Thirty-nine healthy adult volunteers participated in study. The team swabbed four spots on each person's cell phone - an object we tend to spend a lot of time touching - and eight spots on each person's right hand, for a total of nearly 500 samples.
Then they used a technique called mass spectrometry to detect molecules from the samples. They identified as many molecules as possible by comparing them to reference structures in the GNPS database, a crowd-sourced mass spectrometry knowledge repository and annotation website developed by Dorrestein and colleagues.
With this information, the researchers developed a personalised lifestyle "read-out" from each phone. Some of the medications they detected on phones included anti-inflammatory and anti-fungal skin creams, hair loss treatments, anti-depressants and eye drops.

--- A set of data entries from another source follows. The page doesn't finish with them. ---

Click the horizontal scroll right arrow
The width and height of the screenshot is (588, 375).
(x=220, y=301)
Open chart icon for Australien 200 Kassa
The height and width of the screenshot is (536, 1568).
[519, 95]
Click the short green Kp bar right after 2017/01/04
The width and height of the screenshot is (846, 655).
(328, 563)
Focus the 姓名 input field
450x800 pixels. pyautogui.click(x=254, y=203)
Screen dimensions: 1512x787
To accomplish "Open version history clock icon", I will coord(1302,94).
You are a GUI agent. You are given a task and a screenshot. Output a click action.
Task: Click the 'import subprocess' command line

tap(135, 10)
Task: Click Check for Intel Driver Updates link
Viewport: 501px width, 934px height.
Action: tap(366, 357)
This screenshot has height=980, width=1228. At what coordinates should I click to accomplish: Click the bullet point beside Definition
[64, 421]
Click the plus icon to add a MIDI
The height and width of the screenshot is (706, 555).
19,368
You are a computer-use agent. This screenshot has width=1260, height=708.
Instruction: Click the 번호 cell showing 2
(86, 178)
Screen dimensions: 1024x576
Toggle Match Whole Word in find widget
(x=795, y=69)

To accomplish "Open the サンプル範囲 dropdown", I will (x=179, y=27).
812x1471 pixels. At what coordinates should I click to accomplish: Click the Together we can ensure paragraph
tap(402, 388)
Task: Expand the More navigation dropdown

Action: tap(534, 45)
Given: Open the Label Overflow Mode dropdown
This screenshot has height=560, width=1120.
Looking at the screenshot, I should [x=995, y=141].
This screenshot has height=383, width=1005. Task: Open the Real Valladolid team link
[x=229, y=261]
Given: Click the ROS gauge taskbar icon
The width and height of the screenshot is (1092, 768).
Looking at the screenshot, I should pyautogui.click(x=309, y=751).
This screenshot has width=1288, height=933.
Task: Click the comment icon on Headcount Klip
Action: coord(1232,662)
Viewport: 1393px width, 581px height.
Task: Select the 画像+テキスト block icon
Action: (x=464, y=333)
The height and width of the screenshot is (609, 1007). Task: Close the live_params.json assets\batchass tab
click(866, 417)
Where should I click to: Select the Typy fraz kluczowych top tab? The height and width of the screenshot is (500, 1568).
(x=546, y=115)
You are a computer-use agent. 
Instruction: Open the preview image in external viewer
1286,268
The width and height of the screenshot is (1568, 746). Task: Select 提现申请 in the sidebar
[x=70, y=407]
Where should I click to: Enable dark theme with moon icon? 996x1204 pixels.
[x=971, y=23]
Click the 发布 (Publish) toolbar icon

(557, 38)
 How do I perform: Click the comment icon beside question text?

Food molecules included citrus, caffeine, herbs and spices. Sunscreen ingredients and DEET mosquito repellant were detected on phones even months after they had last been used by the phone owners, suggesting these objects can provide long-term composite lifestyle sketches.
"By analysing the molecules they've left behind on their phones, we could tell if a person is likely female, uses high-end cosmetics, dyes her hair, drinks coffee, prefers beer over wine, likes spicy food, is being treated for depression, wears sunscreen and bug spray-and therefore likely spends a lot of time outdoors-all kinds of things," said Amina Bouslimani, assistant project scientist in Dorrestein's lab.
To develop more precise profiles and for this method to be more useful, Dorrestein said more molecules are needed in the reference database, particularly for the most common foods people eat, clothing materials, carpets, wall paints and anything else people come into contact with.
The study was published in the journal PNAS.